• Given exercise 1: In the CPC pipeline post, why was the Facade API built as a non-blocking reactive server? Answer in one to three sentences.
• Given exercise 2: Write out the CPC pipeline post word for word, starting at "In CPC, rank" and ending at "out of stock?".
[begin Source extract]
During my time on Gmarket's AdTech team handling the entire CPC ad system, I had the opportunity to deeply analyze and enhance the full journey from an advertiser's bid update all the way to the final report they see in their dashboard.

On the surface, CPC is simple: "advertiser pays per click." But underneath lies a complex event-driven pipeline: real-time ranking → ad serving → event collection → billing → report generation.

This post breaks down the PowerClick (CPC keyword ad) workflow step by step.


Step 1 — Bid Update & Facade API

Where It All Starts

Advertisers set keyword bids, daily budgets, and ad group states through the admin system. These changes flow into the Facade API.

The Facade API is a non-blocking reactive server built on Spring Webflux. As the entry point for high-concurrency advertiser requests, the reactive stack was chosen specifically to avoid the inefficiency of blocking I/O.

// Facade API — Bid update handler (conceptual)
@PostMapping("/ad-groups/{adGroupId}/bid")
public Mono<ResponseEntity<Void>> updateBid(
        @PathVariable String adGroupId,
        @RequestBody BidUpdateRequest request) {

    return bidService.updateBid(adGroupId, request.getBidPrice())
            .then(rankingEventProducer.publish(new RankingUpdateEvent(adGroupId)))  // Kafka publish
            .thenReturn(ResponseEntity.accepted().<Void>build());
}

The key: publish to Kafka then immediately return. Heavy ranking computation is decoupled from the API response time via async messaging.


Step 2 — Ranking Consumer (Ranking Engine)

The Ranking Consumer subscribing to the Kafka topic is the brain of this pipeline.

Bid Price Calculation

In CPC, rank isn't determined by bid price alone. The system computes a composite score:

Ranking Score = f(bid price, quality score, predicted CTR, ...)

Multi-layer Validation

Before ranking calculation, each ad must pass a gauntlet of eligibility checks:

Validation Description
Seller restrictions Is the seller's account suspended or restricted?
Ad group status Is the ad group active, paused, or ended?
Daily budget exhaustion Has today's budget already been spent?
Out of stock Is the product currently out of stock?
Creative approval Is the ad creative approved?

Only ads that pass all validations enter ranking calculation.

Storing Results & Publishing Snapshot

Ranking calculation complete
    ├── Save top 1~50 rankings to MongoDB (real-time data for AD Serving API)
    └── Publish Ranking Snapshot event to Kafka → Loaded into Databricks

The Ranking Snapshot in Databricks becomes the source data for downstream reporting and analytics.


Step 3 — AD Serving API & Ad Impression

The AD Serving API reads ranking data from MongoDB and serves ads to users in real time.

Across Gmarket's search results, product detail pages, and other placements, the AD Serving API is called and returns the top-N relevant ads for a given keyword/placement.
[end Source extract]
[begin Data section]
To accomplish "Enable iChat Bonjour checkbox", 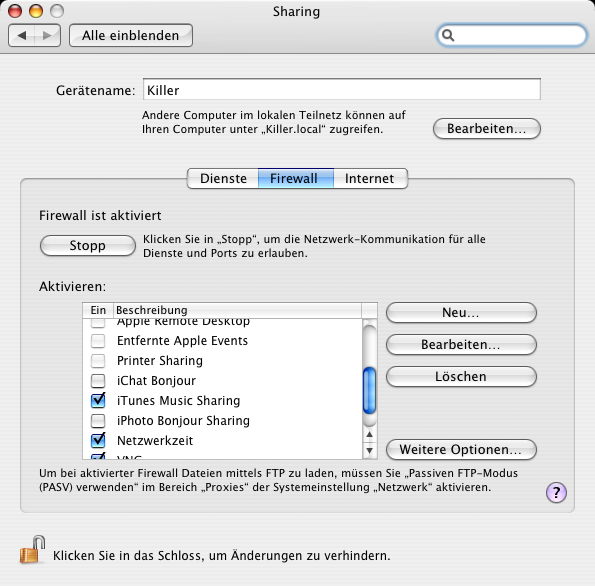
[end Data section]
• Complete output 1: The Facade API is the entry point for high-concurrency advertiser requests. Its reactive stack on Spring Webflux was chosen specifically to avoid the inefficiency of blocking I/O.

• Complete output 2:
In CPC, rank isn't determined by bid price alone. The system computes a composite score:

Ranking Score = f(bid price, quality score, predicted CTR, ...)

Multi-layer Validation

Before ranking calculation, each ad must pass a gauntlet of eligibility checks:

Validation Description
Seller restrictions Is the seller's account suspended or restricted?
Ad group status Is the ad group active, paused, or ended?
Daily budget exhaustion Has today's budget already been spent?
Out of stock Is the product currently out of stock?